| Stated goal |
Reproduce verbatim the stretch of the records below from the line containing "Task: Open the Perfil person icon" through the end of the records, both ends included.

Dataset entries
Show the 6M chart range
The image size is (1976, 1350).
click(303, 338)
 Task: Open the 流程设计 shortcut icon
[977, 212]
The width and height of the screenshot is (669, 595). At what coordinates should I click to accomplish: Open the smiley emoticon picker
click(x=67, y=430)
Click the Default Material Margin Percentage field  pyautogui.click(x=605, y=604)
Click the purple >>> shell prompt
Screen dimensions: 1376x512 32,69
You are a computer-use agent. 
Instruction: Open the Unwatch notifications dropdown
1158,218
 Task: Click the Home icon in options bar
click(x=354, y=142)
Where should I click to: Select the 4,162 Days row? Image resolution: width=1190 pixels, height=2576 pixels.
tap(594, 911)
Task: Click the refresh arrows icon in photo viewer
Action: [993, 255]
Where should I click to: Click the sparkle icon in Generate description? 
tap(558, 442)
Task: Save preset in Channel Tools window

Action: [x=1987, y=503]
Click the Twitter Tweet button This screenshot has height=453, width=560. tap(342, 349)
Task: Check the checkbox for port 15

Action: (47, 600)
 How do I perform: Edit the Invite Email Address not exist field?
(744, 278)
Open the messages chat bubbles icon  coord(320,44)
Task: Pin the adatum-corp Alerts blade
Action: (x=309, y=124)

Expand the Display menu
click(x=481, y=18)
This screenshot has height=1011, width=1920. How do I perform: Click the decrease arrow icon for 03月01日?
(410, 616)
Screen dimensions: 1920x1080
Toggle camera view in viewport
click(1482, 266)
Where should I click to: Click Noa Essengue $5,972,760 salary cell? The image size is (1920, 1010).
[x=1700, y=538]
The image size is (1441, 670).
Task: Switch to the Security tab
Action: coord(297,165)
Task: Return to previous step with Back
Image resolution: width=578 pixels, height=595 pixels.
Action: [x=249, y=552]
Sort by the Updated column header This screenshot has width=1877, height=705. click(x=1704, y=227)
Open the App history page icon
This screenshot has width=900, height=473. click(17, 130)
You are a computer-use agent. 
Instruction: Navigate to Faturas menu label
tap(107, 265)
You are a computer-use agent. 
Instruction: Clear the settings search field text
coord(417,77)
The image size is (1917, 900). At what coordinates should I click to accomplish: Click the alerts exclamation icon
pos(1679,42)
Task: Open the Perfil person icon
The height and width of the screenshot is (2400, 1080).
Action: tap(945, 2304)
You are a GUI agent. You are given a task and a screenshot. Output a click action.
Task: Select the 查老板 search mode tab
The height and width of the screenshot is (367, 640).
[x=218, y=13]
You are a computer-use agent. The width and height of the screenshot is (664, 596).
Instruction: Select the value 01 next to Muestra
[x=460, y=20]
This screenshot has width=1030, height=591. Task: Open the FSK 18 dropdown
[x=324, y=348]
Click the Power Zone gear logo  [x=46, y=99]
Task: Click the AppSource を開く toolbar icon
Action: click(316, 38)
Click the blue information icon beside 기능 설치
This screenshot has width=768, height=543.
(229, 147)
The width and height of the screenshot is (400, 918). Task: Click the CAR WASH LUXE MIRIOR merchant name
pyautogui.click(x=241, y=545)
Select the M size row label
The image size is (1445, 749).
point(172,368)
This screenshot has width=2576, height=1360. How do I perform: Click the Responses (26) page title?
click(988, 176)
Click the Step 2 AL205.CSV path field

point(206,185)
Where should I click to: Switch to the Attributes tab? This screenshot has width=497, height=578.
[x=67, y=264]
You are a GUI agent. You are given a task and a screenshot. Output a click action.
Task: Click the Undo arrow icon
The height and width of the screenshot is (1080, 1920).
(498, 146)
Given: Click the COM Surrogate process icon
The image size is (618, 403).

| Expected answer |
Task: Open the Perfil person icon
The height and width of the screenshot is (2400, 1080).
Action: tap(945, 2304)
You are a GUI agent. You are given a task and a screenshot. Output a click action.
Task: Select the 查老板 search mode tab
The height and width of the screenshot is (367, 640).
[x=218, y=13]
You are a computer-use agent. The width and height of the screenshot is (664, 596).
Instruction: Select the value 01 next to Muestra
[x=460, y=20]
This screenshot has width=1030, height=591. Task: Open the FSK 18 dropdown
[x=324, y=348]
Click the Power Zone gear logo  [x=46, y=99]
Task: Click the AppSource を開く toolbar icon
Action: click(316, 38)
Click the blue information icon beside 기능 설치
This screenshot has width=768, height=543.
(229, 147)
The width and height of the screenshot is (400, 918). Task: Click the CAR WASH LUXE MIRIOR merchant name
pyautogui.click(x=241, y=545)
Select the M size row label
The image size is (1445, 749).
point(172,368)
This screenshot has width=2576, height=1360. How do I perform: Click the Responses (26) page title?
click(988, 176)
Click the Step 2 AL205.CSV path field

point(206,185)
Where should I click to: Switch to the Attributes tab? This screenshot has width=497, height=578.
[x=67, y=264]
You are a GUI agent. You are given a task and a screenshot. Output a click action.
Task: Click the Undo arrow icon
The height and width of the screenshot is (1080, 1920).
(498, 146)
Given: Click the COM Surrogate process icon
The image size is (618, 403).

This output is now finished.